Microsoft’s Next Kinect May Feature Finger Tracking
It was rumored that the original Xbox 360 Kinect would feature finger tracking. The feature was obviously absent from the original accessory’s launch, but there’s still hope that a future iteration of the device could provide the kind of precision that would make finger gesture-based games possible. Microsoft is already working on such a motion capture device right now, but it’s not being used for games.
Microsoft researchers are currently attending the User Interface Software and Technology symposium to show off their newest creation – Digits. It’s a wrist-worn gloveless sensor that accurately tracks finger movements with little to no lag. It’s no Kinect, but the technology used is even more impressive than Microsoft’s initial foray into motion capture technology.
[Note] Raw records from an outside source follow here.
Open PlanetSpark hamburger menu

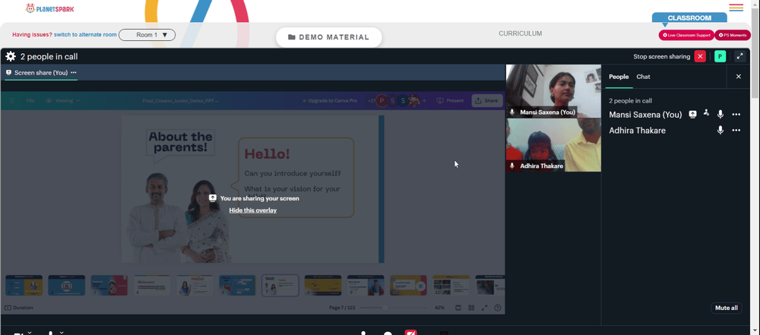[736, 8]
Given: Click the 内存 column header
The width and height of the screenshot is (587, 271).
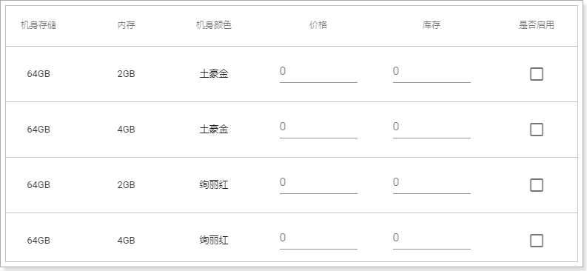Looking at the screenshot, I should [x=126, y=25].
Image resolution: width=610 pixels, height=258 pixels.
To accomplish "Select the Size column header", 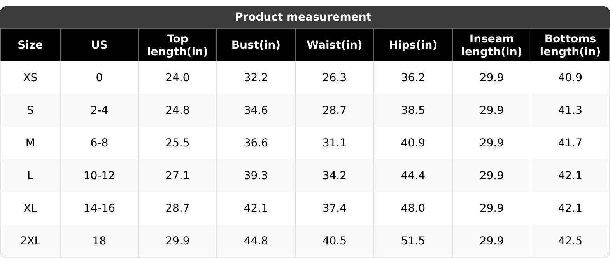I will [30, 45].

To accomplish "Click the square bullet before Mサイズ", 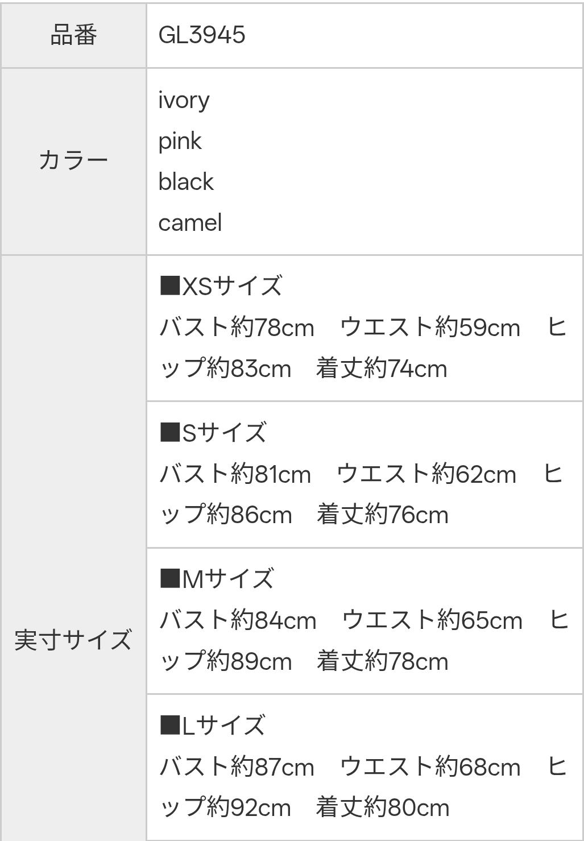I will pos(169,578).
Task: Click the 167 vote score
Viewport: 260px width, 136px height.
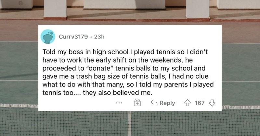Action: coord(200,103)
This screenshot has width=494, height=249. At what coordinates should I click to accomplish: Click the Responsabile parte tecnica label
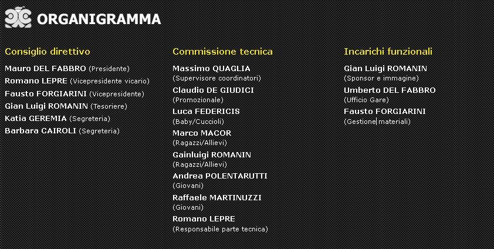pos(220,229)
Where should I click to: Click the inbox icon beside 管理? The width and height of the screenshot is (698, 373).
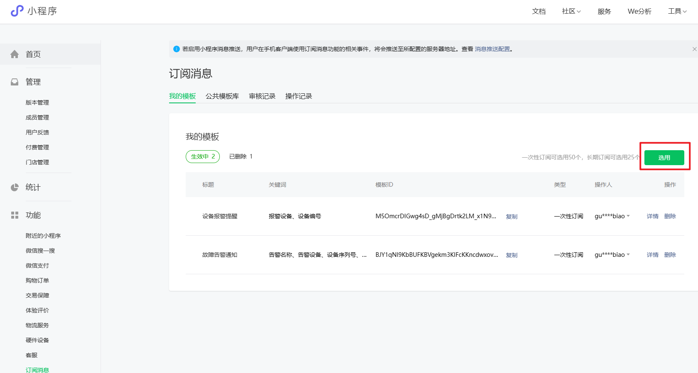tap(15, 82)
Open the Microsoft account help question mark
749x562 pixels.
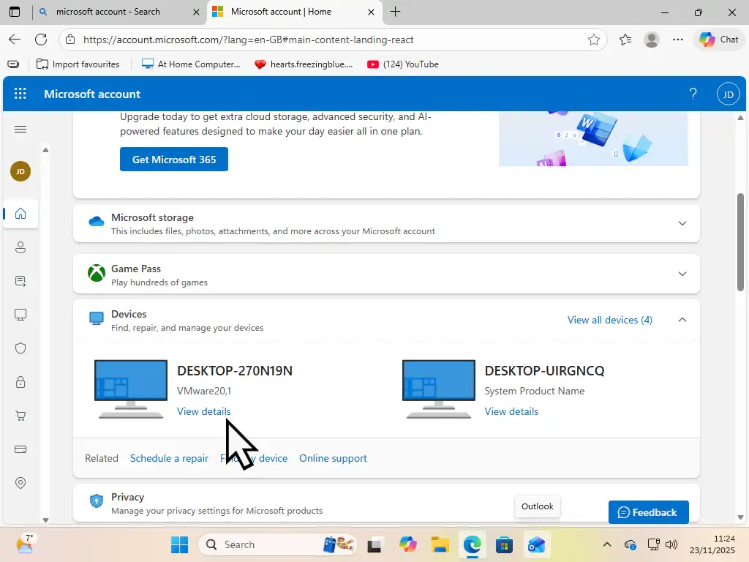pos(693,94)
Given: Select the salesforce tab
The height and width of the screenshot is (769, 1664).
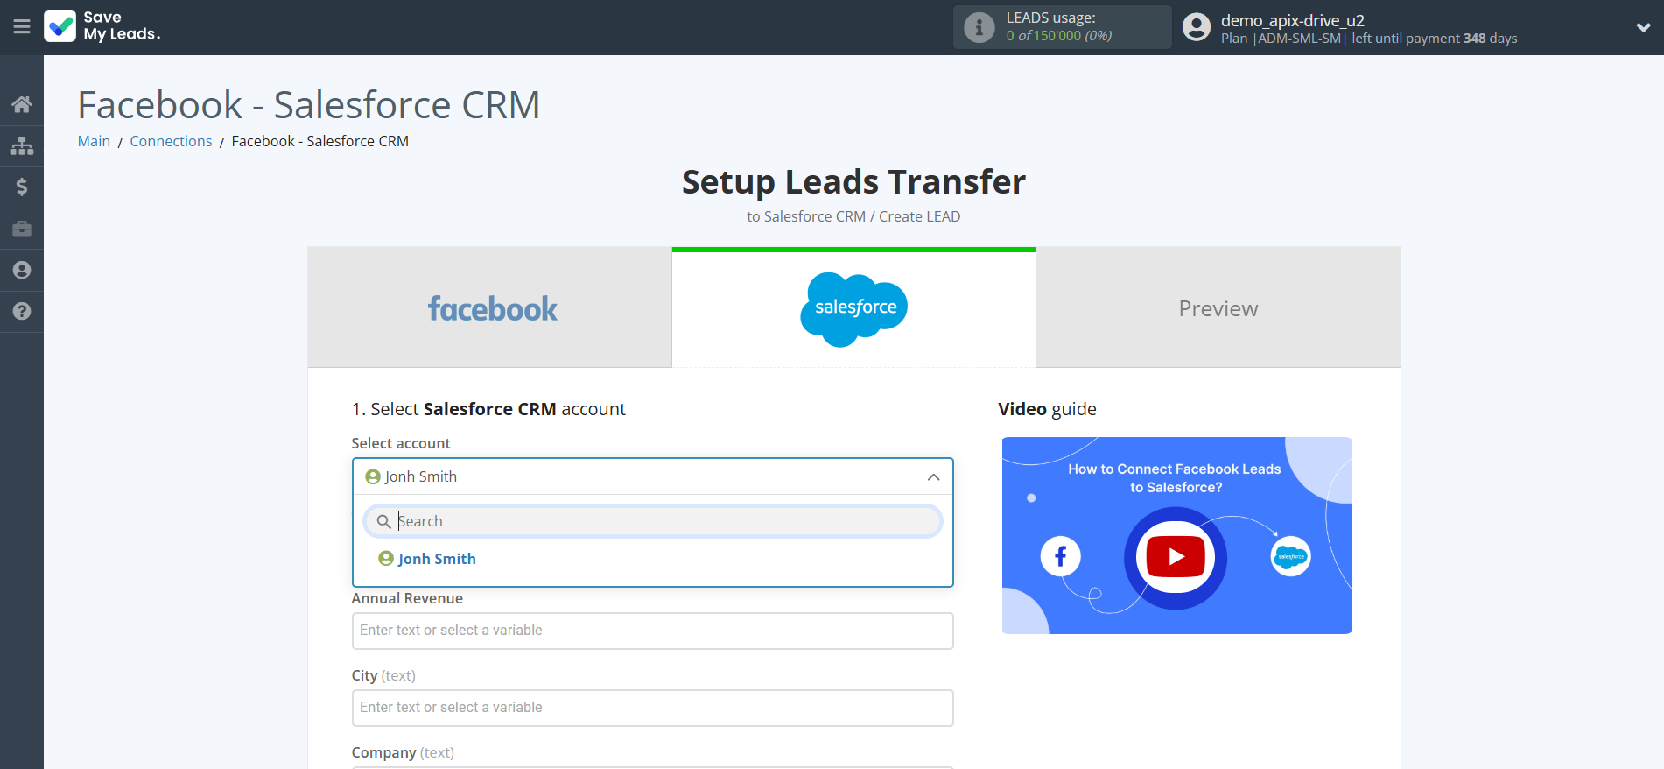Looking at the screenshot, I should click(x=853, y=308).
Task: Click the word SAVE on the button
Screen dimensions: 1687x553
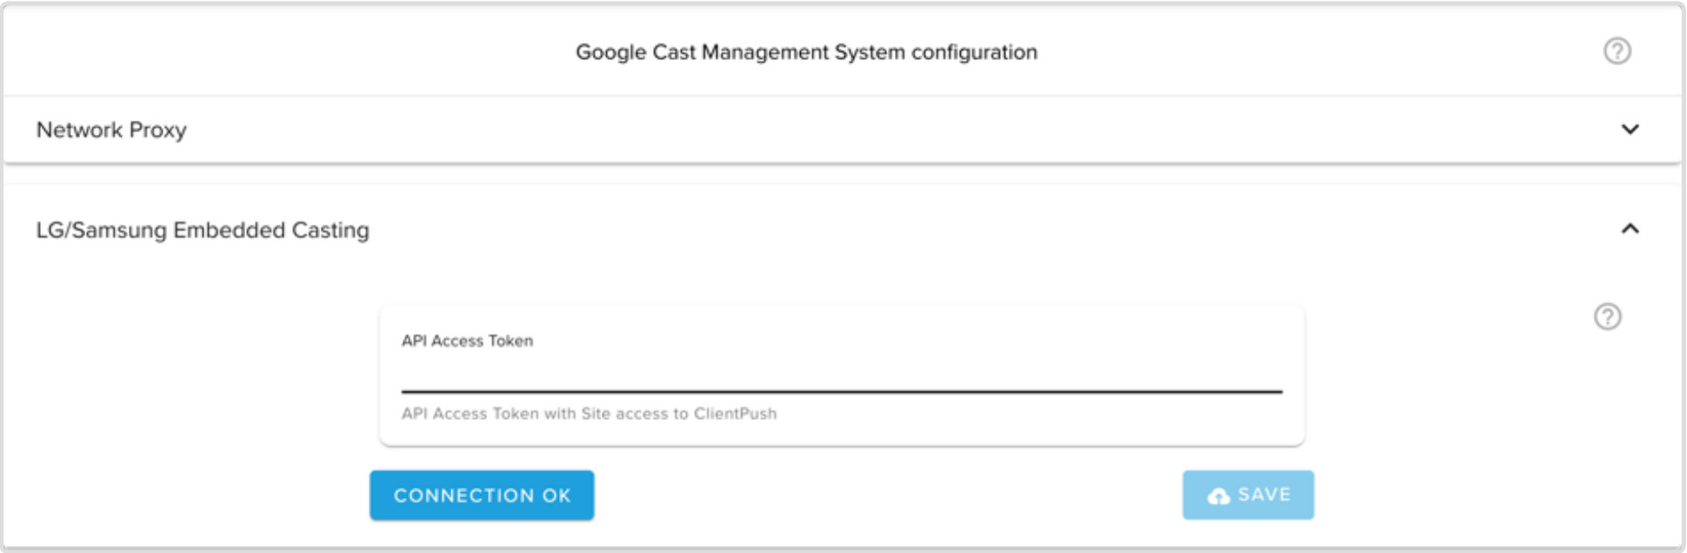Action: pos(1264,495)
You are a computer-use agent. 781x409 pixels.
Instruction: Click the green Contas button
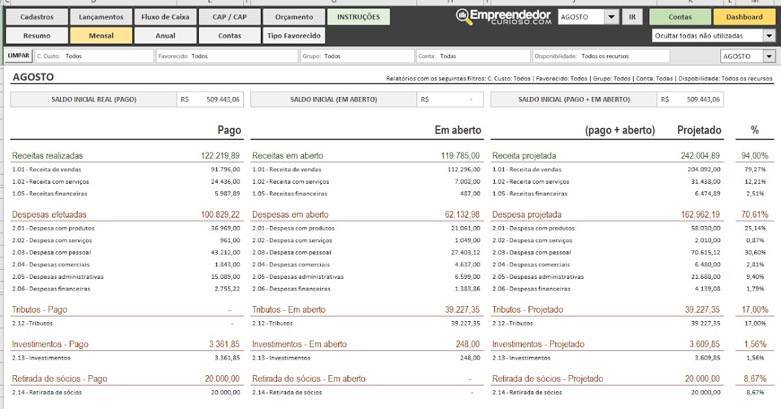tap(680, 17)
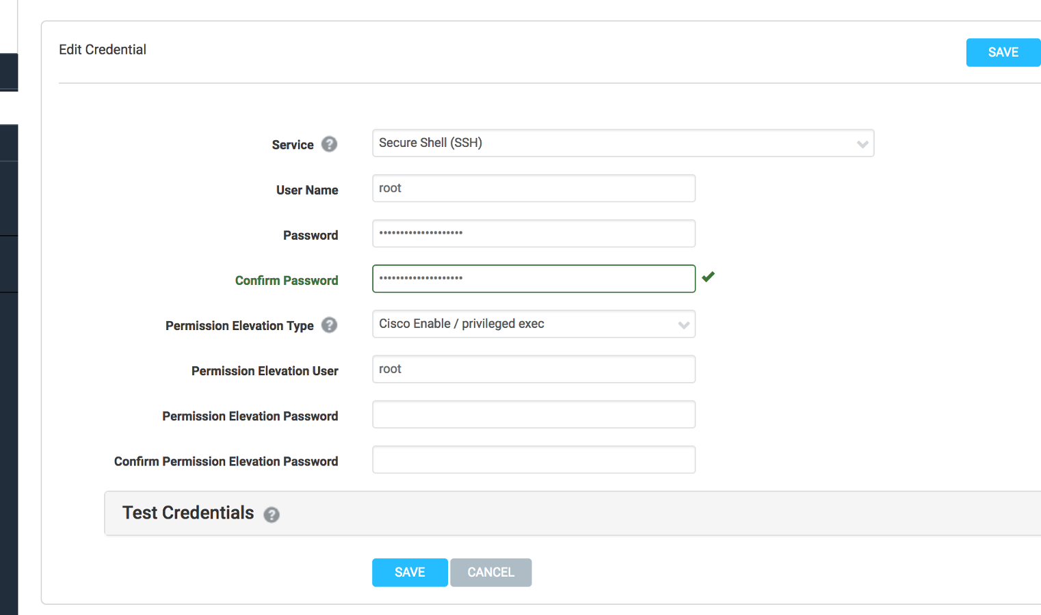The image size is (1041, 615).
Task: Click the green Confirm Password label
Action: click(x=287, y=281)
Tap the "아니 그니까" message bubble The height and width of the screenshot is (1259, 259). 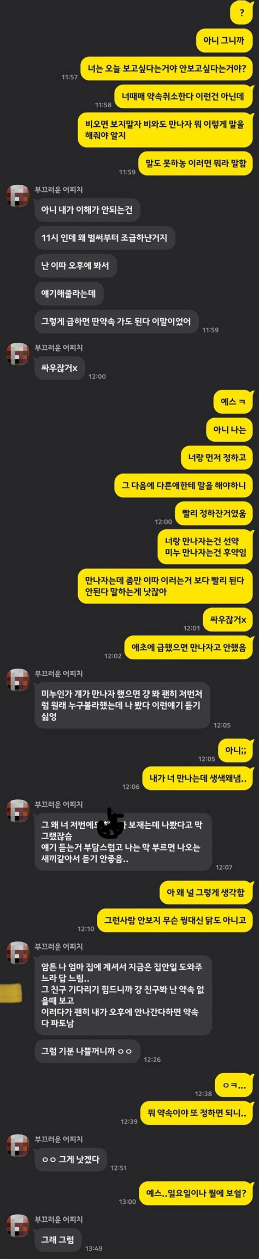(224, 40)
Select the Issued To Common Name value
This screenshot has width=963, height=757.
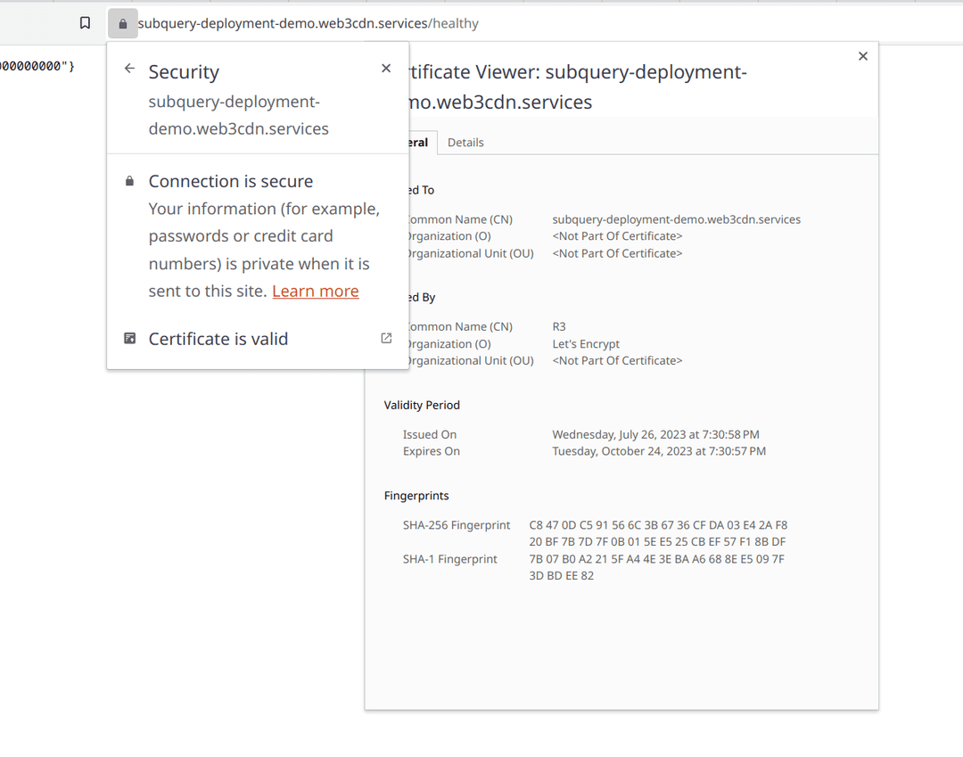point(676,218)
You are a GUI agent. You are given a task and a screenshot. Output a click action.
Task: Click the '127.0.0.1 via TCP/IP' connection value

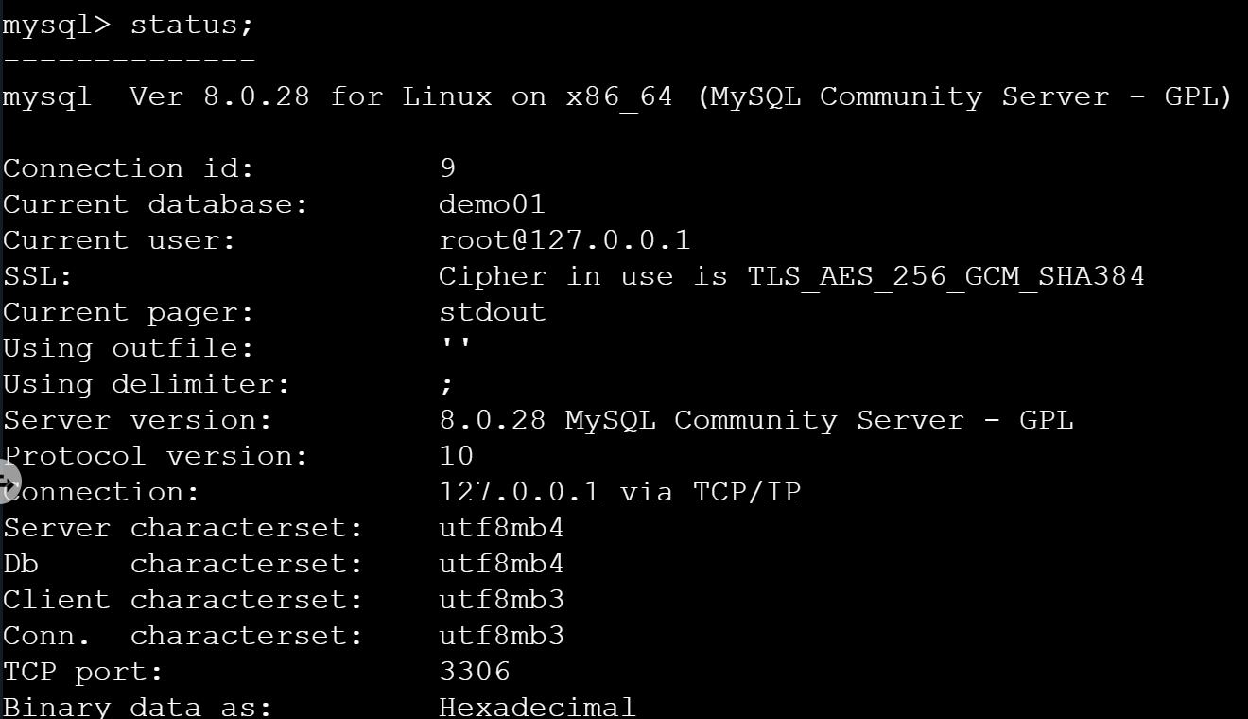619,492
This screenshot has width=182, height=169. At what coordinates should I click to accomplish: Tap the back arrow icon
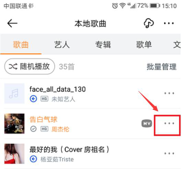[12, 23]
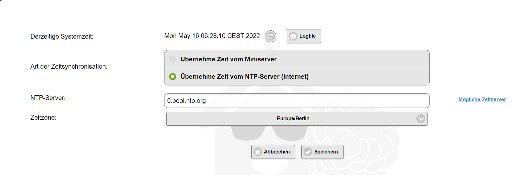Click the 'Zeitzone:' field label
Viewport: 521px width, 175px height.
(43, 117)
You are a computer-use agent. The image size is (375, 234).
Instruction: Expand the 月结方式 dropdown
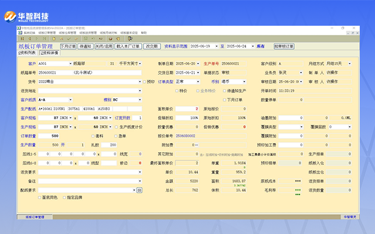pos(350,63)
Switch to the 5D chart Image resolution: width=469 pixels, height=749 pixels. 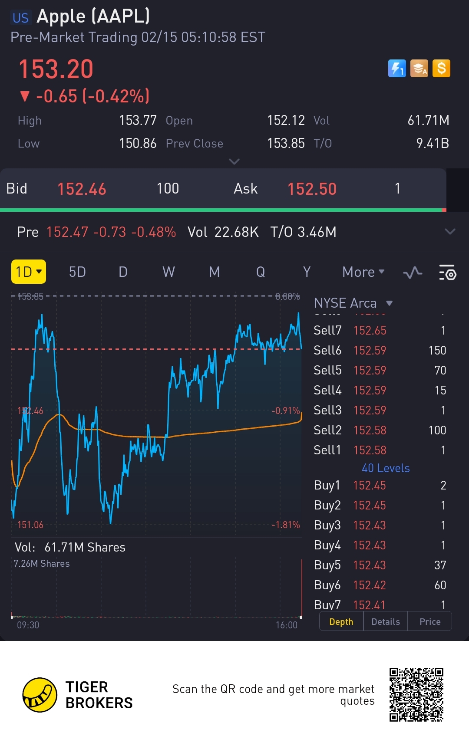(x=77, y=272)
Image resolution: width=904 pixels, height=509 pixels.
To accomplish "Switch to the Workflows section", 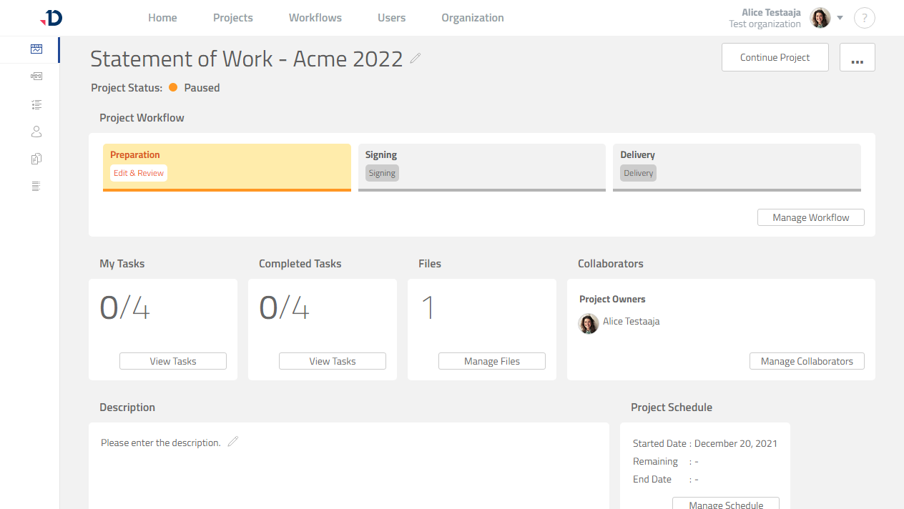I will click(315, 17).
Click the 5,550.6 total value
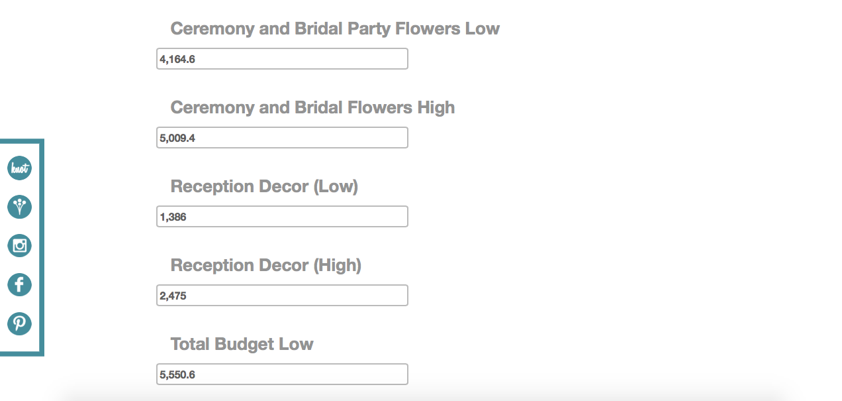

Interestingly enough, the Kinect is what inspired the team at Microsoft to create Digits. They wanted to create “natural 3D interactions with bare hands,” but the Kinect presented a few limitations. For one, it wasn’t mobile. It’s also lacks the incredible detail required to track separate fingers as they move independently of each other.
To solve this problem, the team created a wrist-mounted device that uses an infrared camera and a laser to accurately pinpoint where fingers are moving on a hand. The device looks to be a little clunky for now, but the results are already amazing. Check out this tech demo from Microsoft Research:
The most amazing use of this technology so far is the manipulation of a smartphone without having to actually see or touch it. It’s always annoying when I have to bust out my smartphone to switch out music tracks when walking. This technology would literally reduce the action to something as simple as snapping your fingers.
We’ll probably never see this technology in its current form. It’s a crude prototype that lacks the finesse and style of modern electronic design. That being said, I wouldn’t be surprised if Microsoft implemented something like this in future versions of Kinect, Windows PCs and other devices.